• _Given instruction_:
Answer these questions using the hiking account below:
1. In what year was the Appalachian Trail thru hike?
2. How high is Tray Mountain?
3. About how many miles of the Pacific Crest Trail had the older woman hiked the year before?

• _Quoted passage_:
The Trail is the Teacher is Clay Bonnyman Evans’ episodic account of his 2016 Appalachian Trail thru hike.
April 2016: On yellow blazing, Baltimore Jack and a happy hippy happening
A brisk breeze was blowing when I lit out of Low Gap early the next morning, but intermittent sun and clouds made for excellent hiking the rest of the day.
I spent the first several miles scanning ahead for any sign of a section hiker I’d met at Low Gap. I spied his blue jacket about four miles up the trail, but suddenly deciding I didn’t want company, I scurried past while he was on his knees, fiddling with something just inside his tent.
I spent much of the morning singing Dan Fogelberg (good, older Fogelberg) and cowboy songs (“Oh, that Strawberry Roan…”). Just as I was reaching the crown of 4,430-foot Tray Mountain, I came upon an older woman whose light blue Deuter pack was adorned with a yellow flower.
She told me she’d hiked about 1,200 miles of the Pacific Crest Trail the year before following the death of her husband. Ready to quit one breezy day in the Sierras, she felt something tapping at her ankle: a small, yellow flower bowing in the wind. She took it as a message from her husband to keep walking.

Dataset records
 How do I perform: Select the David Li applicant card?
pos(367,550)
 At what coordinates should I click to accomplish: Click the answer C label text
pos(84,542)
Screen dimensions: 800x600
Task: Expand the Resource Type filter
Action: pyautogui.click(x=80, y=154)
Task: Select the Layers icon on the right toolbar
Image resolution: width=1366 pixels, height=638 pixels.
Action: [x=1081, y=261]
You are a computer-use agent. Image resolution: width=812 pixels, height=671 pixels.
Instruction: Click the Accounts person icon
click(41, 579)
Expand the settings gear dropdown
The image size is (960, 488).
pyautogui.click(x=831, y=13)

• _The response_:
1. 2016
2. 4,430 feet
3. About 1,200 miles